Figure 3. Model of IQGAP1 and the nucleus

A) ERα is steroid hormone receptor that binds estrogen and translocates to the nucleus where it acts as a transcription factor. IQGAP1 binds to ERα and enhances its transcriptional function [73]. This mechanism may involve the assembly of ERα with co-regulators, alteration of ERα post-translational modifications, and/or modulation of ERα conformational dynamics. Activation of ERα by E2 attenuates ERα binding to IQGAP1. Binding of ERα co-regulators to IQGAP1 is speculative; this has not been documented. B) Ca²⁺ enhances IQGAP1 binding to Nrf2, stimulating the nuclear translocation of Nrf2 and activation of HO-1 stress response [74]. C) IQGAP1 forms a large RNA-scaffold complex with NRON to repress NFAT1 activation by recruiting the kinases CK1, DYRK, and GSK3β [75]. When cells are stimulated, the increased [Ca²⁺]_i activates calmodulin, which activates calcineurin. Calcineurin dephosphorylates NFAT1, inducing its translocation to the nucleus where it upregulates genes involved in the immune response. The dashed arrow indicates putative signaling. Abbreviations: CK1, casein kinase 1; CaM, calmodulin; CN, calcineurin; DYRK, dual-specificity tyrosine-regulated kinases; E2, estrogen; ERα, estrogen receptor α; ERα co-R, estrogen receptor co-regulators; GSK3β, glycogen synthase kinase 3 β; HO-1, heme oxygenase; NFAT1, nuclear factor of activated T cells 1; Nrf2, nuclear factor erythroid 2-related factor 2; P, phosphorylation.
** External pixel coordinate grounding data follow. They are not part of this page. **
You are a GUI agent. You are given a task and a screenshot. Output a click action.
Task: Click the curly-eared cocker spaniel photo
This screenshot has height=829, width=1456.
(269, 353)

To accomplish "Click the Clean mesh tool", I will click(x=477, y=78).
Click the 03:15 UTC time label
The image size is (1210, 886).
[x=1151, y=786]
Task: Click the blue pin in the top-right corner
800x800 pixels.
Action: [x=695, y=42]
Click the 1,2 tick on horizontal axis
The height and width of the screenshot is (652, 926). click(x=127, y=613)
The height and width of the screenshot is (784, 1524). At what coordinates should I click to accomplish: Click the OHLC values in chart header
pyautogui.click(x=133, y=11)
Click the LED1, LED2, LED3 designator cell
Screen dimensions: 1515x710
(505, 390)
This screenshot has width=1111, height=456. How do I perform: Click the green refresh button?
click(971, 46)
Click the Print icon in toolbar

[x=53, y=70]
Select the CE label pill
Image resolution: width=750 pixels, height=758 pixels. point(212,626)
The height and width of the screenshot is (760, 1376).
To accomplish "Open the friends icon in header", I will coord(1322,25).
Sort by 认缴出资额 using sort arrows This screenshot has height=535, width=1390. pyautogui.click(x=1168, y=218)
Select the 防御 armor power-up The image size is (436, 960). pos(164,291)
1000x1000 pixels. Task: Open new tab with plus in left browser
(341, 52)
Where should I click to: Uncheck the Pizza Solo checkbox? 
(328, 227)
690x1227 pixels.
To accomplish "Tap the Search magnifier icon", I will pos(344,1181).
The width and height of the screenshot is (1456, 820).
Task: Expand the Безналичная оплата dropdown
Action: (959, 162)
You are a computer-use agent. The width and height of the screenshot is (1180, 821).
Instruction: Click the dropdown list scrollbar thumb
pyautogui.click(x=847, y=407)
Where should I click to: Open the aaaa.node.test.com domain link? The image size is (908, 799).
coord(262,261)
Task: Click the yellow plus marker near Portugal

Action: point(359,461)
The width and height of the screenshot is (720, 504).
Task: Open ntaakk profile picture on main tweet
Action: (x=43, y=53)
Figure I. IQGAP1 domain structure

Mammalian IQGAPs contain several domains that mediate protein-protein interactions. Though many of these domains are found in other proteins, the binding partners for IQGAPs are often unique. The five domains in IQGAP1 are the calponin homology domain (CHD), WW domain, IQ domain (which contains four tandem IQ motifs), GAP related domain (GRD), and the RasGAP_C-terminus (RGCT) [38, 106]. Each domain has diverse interacting partners. Common interactors are binding proteins expected to interact with the specific domain. Unusual interactors are unexpected binding partners for the type of domain. The RGCT represents a domain known only in IQGAPs, therefore, all interactors for this region can be considered unique to IQGAPs.